# Problem when polishing glassfibre



## captmike (Sep 30, 2008)

In trying to polish up the dull glassfibre of my Hymer's front and back, I've run into a problem. I'm using some 3M cutting compound (kindly donated by JockandRita) to remove the oxidised surface which was not just dull but also a little rough. After compounding both with a machine and by hand, the roughness has gone but the surface is not properly shiny. Even rubbing for some time with added sprayed water hasn't helped. The result is very disappointing with only the slight semblance of a shine and nothing like I used to get with the boats I used to own.

Does anyone have any ideas?

Cheers,

Mike


----------



## RobH (May 1, 2005)

Hi Mike,

I seem to remember a product available from Autosleepers for this very job. Sorry can not remember what it was called but you could give them a ring. The service centre number at Broadway is 01386 853511 

Cheers,
Rob


----------



## gaspode (May 9, 2005)

Hi Mike

Your compound is probably a little on the coarse side.
I just did a small area last week using Farecla G3 and the shine is quite good. Try using G3 and follow up with G10 if you want a really high shine.

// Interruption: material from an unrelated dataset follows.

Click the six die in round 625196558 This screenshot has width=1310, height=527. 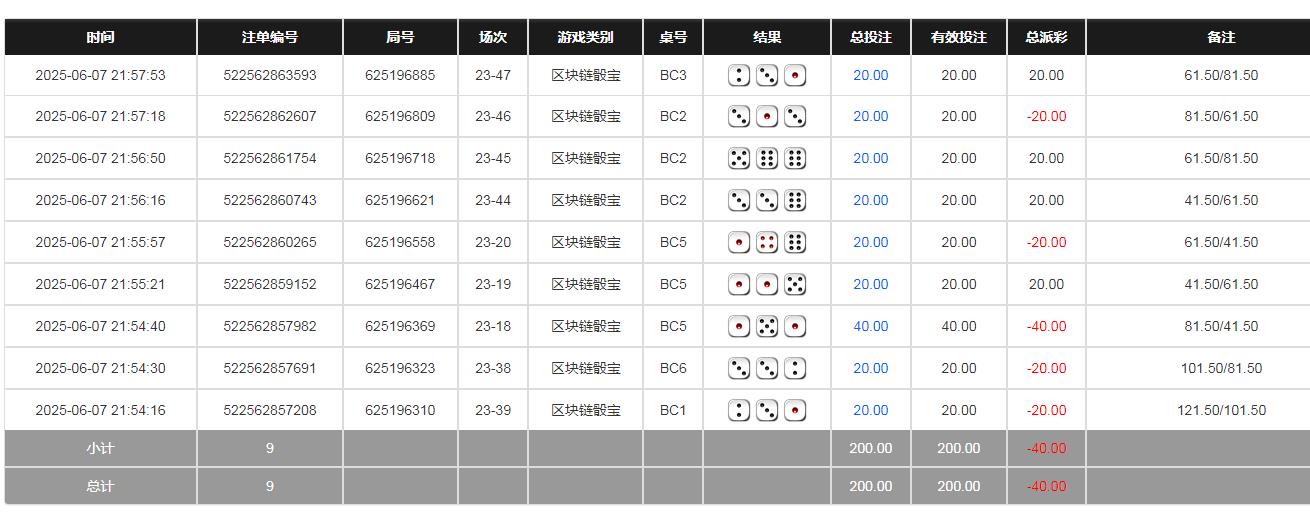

PS: Messy business ain't it? :lol: :lol: :lol:


----------



## RobH (May 1, 2005)

Hi Mike,

Just remembered the product that Autosleepers use. It is called Farecla.
http://www.farecla.com/

Cheers,
Rob


----------



## JockandRita (Jun 1, 2005)

Hi Mike,

The actual product is 3M High Gloss Gelcoat Compound, and can be used on P600 sand scratches, if that means anything to you.
It is used by one of the most prestigious UK leisure boat builders, Fairline of Oundle.

TBH, I have never been overly pleased with the finale results on our MH, and have never been able to bring the panels back to their original factory finish shine. I have used numerous products over the years.
An other Hymer owner we met in Erding, Munich, did comment on how shiny our GRP panels were, and that he had not seen that on another model of an the same age. Unfortunately the shine doesn't last long.
I know that the previous owners made no attempt to keep a shine on the GRP panels, and so perhaps that has had a bearing on my inability to bring them back to their factory finish.

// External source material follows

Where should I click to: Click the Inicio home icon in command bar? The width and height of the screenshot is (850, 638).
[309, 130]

It took me two days last time from start to finish. I always use International Paints "Polywax" to give that finnishing coat to the job, (orange cap).
Having not used Farecla, I can't comment upon it's performance.

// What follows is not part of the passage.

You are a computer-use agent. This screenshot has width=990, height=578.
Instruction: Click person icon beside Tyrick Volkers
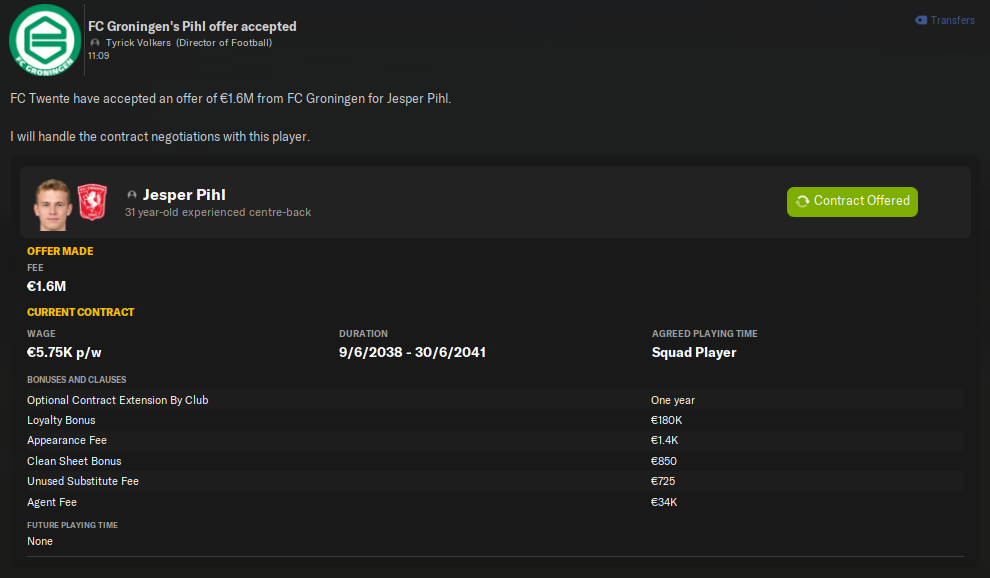click(95, 43)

Good luck with the job Mike.

Cheers,

Jock.


----------



## EJB (Aug 25, 2007)

Once the surface is taken off the gel coat it will never shine.
This is why I never use polish or cutting compounds on fibre glass or even paintwork on cars or MH cabs for that matter.

Sorry, not too helpful for you :wink:


----------



## beesa650 (Apr 17, 2009)

gel coat problems?? no problem!!

my '03 hymer suffers like most from the degrading of the gel coat, it gets chalky and dull and lets the whole van down. especially after polishing the other three sides.
i have a friend who is deeply into boats, especially those made of fibre glass with the outer gel coat.
he uses firecla gel coat restorer followed by firecla marine uv polish at the end of the season. and has no problem in keeping a shine, so i had a go!
i got the products post free from bosunslockerchandlery.co.uk, a bit pricey but what the heck!
the restorer i applied by hand and was amazed with the result... it cut through the chalky coat to reveal the true white of the gel coat with a bit of a shine. then i hit it with the polish and buffed with a sheepskin wheel........ it shines, bright and white....... even she who must be obeyed was pleased!! all i have to do now is polish again at the end of our season (before it gets too cold!)

happiness is a shiny front!


----------



## JohnsCrossMotorHomes (Jul 21, 2007)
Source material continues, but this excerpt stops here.